__Task instructions__.
The records that follow are to be repeated exactly, without any pictures.

__Records for this task__.
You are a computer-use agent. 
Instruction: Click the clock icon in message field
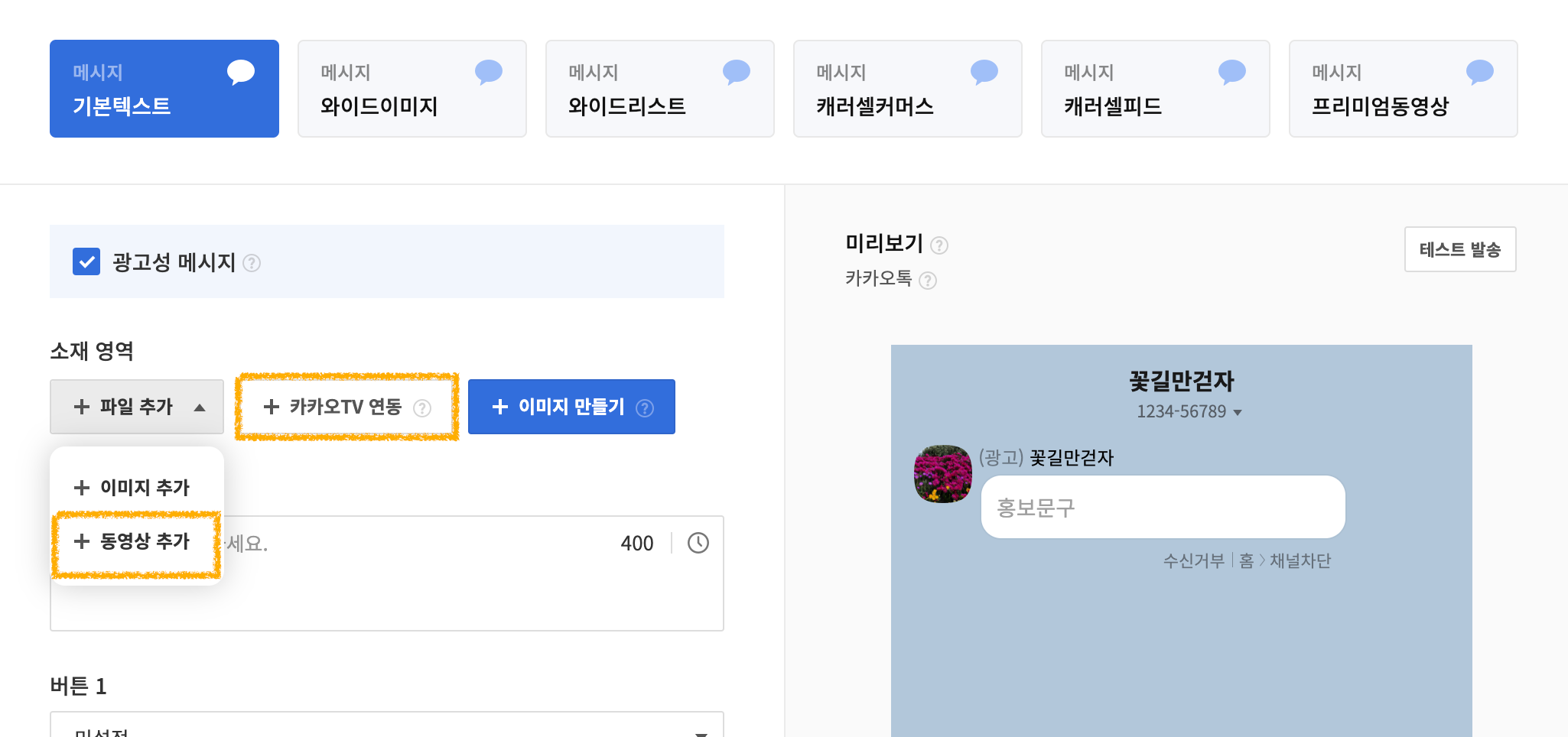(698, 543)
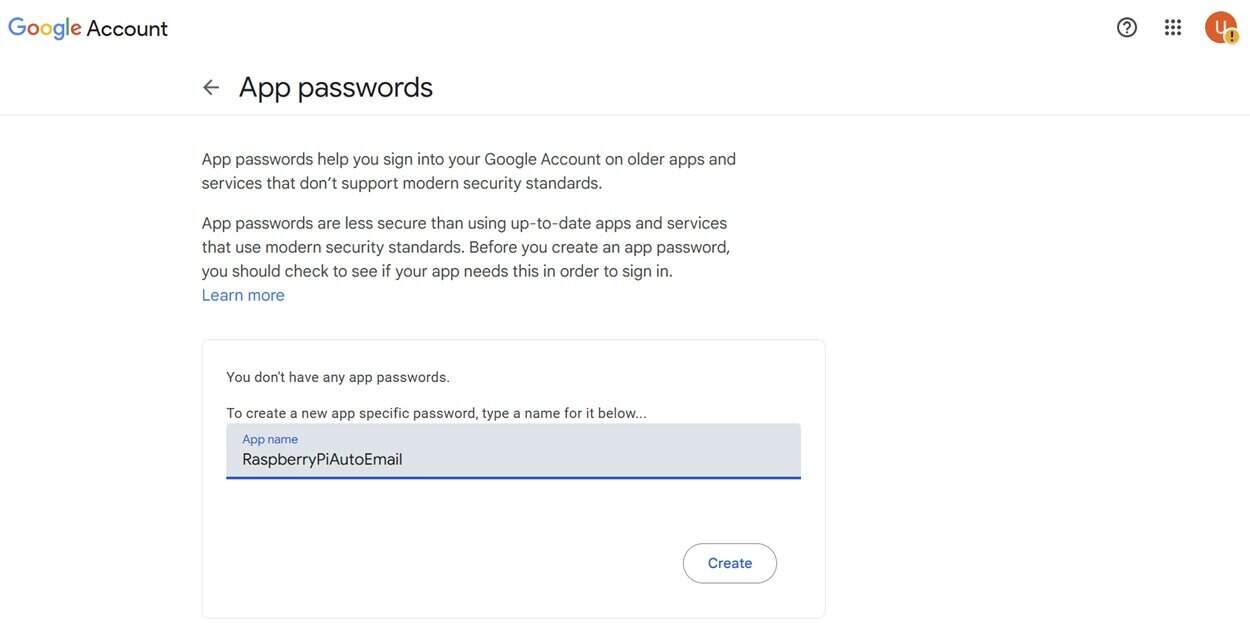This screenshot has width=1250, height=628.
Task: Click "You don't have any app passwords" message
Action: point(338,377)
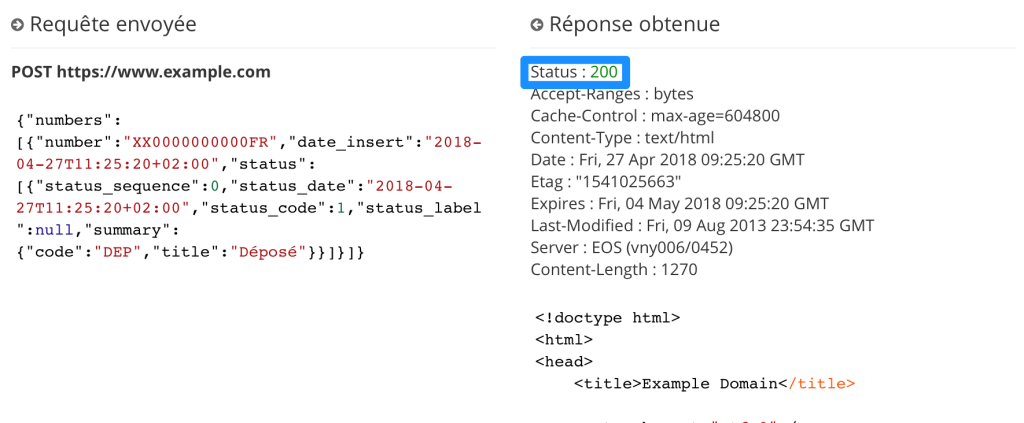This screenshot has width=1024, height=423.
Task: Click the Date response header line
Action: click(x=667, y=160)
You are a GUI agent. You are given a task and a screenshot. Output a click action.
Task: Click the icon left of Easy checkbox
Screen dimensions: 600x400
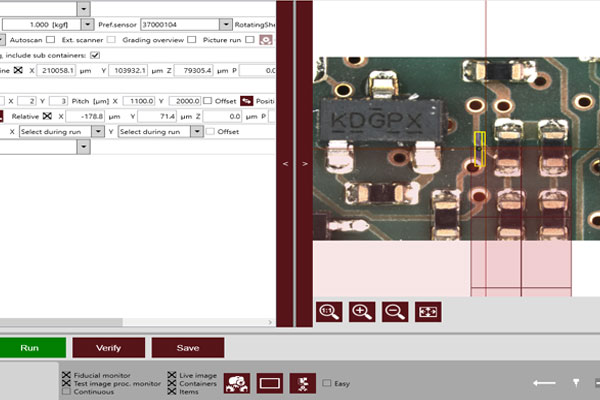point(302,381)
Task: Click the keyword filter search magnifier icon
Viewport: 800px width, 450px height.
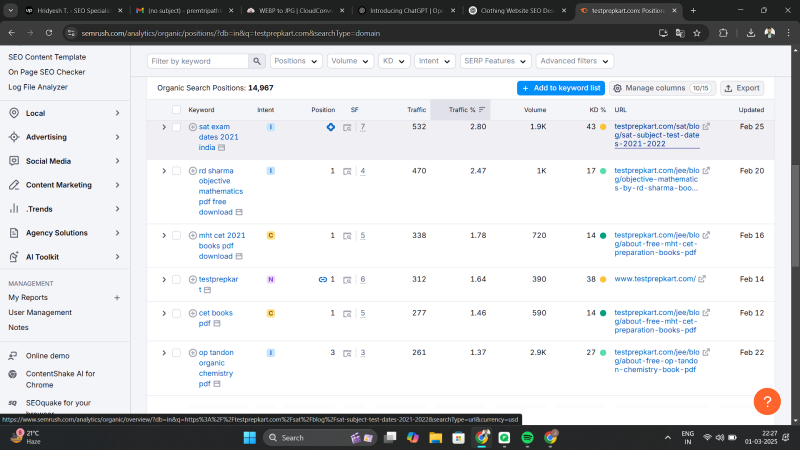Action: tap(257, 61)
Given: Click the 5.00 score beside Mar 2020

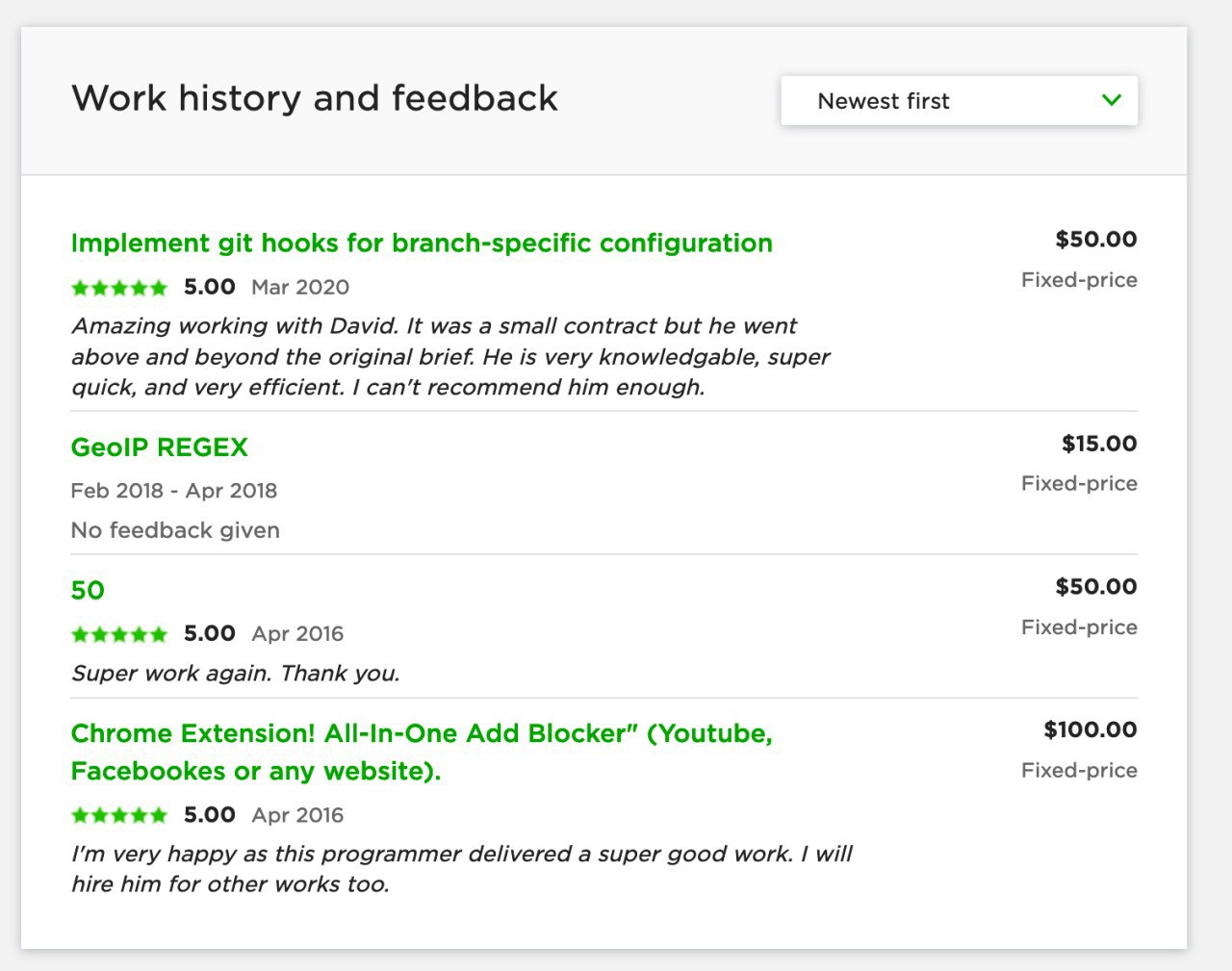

__Output of the task__.
You are a computer-use agent. 
Instruction: Click the clock icon in message field
(698, 543)
This screenshot has width=1250, height=628.
Task: Click "You don't have any app passwords" message
Action: point(338,377)
This screenshot has width=1024, height=423.
Task: Click the Date response header line
Action: click(x=667, y=160)
You are a GUI agent. You are given a task and a screenshot. Output a click action.
Task: Click the icon left of Easy checkbox
Screen dimensions: 600x400
point(302,381)
Task: Click the keyword filter search magnifier icon
Viewport: 800px width, 450px height.
Action: tap(257, 61)
Given: Click the 5.00 score beside Mar 2020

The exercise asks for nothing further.